# TASK TO COMPLETE:
Can you transcribe, word for word, the stretch of records from the line containing "809x588 pixels." through the line containing "Action: pos(321,25)"?

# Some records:
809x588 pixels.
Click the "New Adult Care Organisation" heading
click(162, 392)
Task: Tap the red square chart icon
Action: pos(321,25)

==

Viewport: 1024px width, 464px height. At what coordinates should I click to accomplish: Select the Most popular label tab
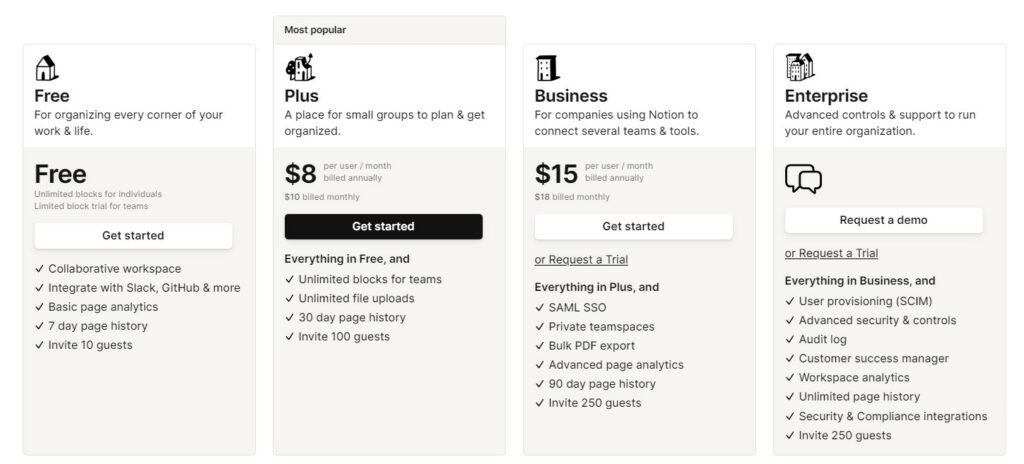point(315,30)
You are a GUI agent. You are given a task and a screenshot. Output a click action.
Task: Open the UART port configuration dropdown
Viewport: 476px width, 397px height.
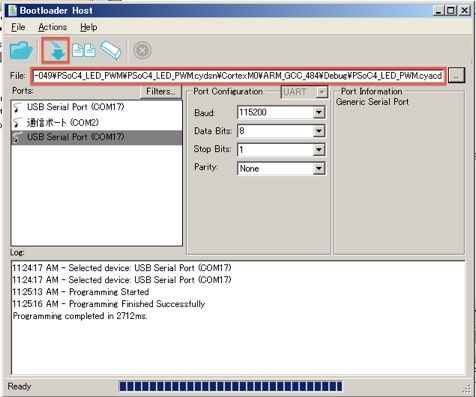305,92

# ANSWER FOR THE TASK:
809x588 pixels.
Click the "New Adult Care Organisation" heading
click(162, 392)
Task: Tap the red square chart icon
Action: pos(321,25)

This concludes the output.